One thing that comes through clearly whether you’re in person or on the web is how relaxed and genuine you are when you’re talking to strangers, acting a role you may not be used to or taking risks with your personality type. If you’re not the kind of person who can wear a lamp shade and do the fandango on the dining room table while sober, chances are you’re not going to be able to don a costume, act silly and make a fool out of yourself to promote your book. So don’t try. Find ways that let you be you when you promote your book and yourself. It’s the same on the web. If you have a knack for coming up with pithy phrases, great puns or plays on words and fantastic one liners, then twitter is probably a good venue. If not, don’t go there.
If all you’re doing is following the advice of experts without thinking about who you are, what you want to accomplish with promotion and how long it’s going to take you to reach your writing goals, then you’re not doing yourself any favours, and you may even be doing yourself harm.
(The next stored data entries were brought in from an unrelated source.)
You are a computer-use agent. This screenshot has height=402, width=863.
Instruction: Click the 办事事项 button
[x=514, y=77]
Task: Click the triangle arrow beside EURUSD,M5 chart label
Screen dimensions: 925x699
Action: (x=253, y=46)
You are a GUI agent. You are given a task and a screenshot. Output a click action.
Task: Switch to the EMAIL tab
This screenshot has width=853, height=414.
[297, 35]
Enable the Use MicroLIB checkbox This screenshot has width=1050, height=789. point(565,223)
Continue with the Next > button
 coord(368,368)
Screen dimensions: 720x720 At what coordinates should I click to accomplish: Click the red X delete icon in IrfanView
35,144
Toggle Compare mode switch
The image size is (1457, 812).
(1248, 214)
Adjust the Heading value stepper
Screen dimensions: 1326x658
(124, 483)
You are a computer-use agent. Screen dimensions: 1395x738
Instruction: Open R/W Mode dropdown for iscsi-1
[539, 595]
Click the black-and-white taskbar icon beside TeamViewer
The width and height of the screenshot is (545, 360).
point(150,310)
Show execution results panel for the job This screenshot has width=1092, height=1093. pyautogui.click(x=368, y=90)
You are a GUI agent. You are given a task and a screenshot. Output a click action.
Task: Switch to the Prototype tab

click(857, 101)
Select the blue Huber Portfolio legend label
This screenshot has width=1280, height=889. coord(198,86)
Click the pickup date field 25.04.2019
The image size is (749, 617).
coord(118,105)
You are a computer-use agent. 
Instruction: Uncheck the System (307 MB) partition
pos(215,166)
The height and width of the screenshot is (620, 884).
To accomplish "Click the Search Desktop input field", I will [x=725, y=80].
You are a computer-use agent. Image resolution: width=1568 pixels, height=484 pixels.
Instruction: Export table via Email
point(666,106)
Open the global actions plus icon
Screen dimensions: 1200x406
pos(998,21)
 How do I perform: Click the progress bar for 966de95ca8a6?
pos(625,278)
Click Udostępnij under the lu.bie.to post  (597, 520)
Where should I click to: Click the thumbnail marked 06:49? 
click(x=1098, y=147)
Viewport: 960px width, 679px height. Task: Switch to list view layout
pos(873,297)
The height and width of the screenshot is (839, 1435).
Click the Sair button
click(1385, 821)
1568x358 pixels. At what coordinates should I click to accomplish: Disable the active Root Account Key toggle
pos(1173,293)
In all the frenzy of getting your name and your books out there, you’re forgetting why you’re promoting. As a writer friend of mine pointed out: we are writers. If we don’t deliver the content after all the hype, no amount of promotion or marketing is going to sustain us for the long term.
Meet our guest:
Bev. Cooke is a young adult writer and writing coach whose books appeal to both teens and adults. Her marketing strategies are tailored for her audiences – writers, teens and adults. She’s published “Feral” from Orca Book Publishers, about street life seen through a cat’s eyes, “Royal Monastic” the first book length biography of Princess Ileana of Romania, and Keeper of the Light, an historical fiction for midgrade and young adults about an early Christian saint, both published by Conciliar Press. Bev and her family converted to the Eastern Orthodox Christian faith in 2003, and she’s been active in that writing and religious world ever since. She blogs at Bevnal Abbey Scriptorium http://bevnalabbeyscriptorium.wordpress.com/ and is on Facebook at Bev. Cooke, writer.
“If all you’re doing is following the advice of experts without thinking about who you are, what you want to accomplish with promotion and how long it’s going to take you to reach your writing goals, then you’re not doing yourself any favours, and you may even be doing yourself harm.”
Words of wisdom!
Found this post via Jon Gibbs’s blog.
I agree with you, Bev. Plus, I think you have to give people something useful, like review of a book you like or share interesting information, just like you’ve done here. I reveal the history behind my historical mystery fiction on my blog. It’s a way to share all that research that I’ve done (!) and might interest someone in my book. It’s the “soft sell” rather than “all about me.” Thanks for the post.
Thanks for sharing this Karen. When starting out on any new endeavour, it’s hard to know what path to take. Personally, I review a lot of information before making a decision about what I think will work for me and my style/personality. Then I work like hell to do the best I can. While working my way through the morass of information into this thing called book publishing, I’ve made an agreement with myself-half the day for research and half the day for writing. Of course when I get on a roll with my writing, that takes over my entire thought process. So far, it seems to be working. 🙂
I have found that the best way to promote is to find a news article and relate it to your book. Newspapers love it because it lets them know that you have read them. Elaine Abramson – Thursday’s Child.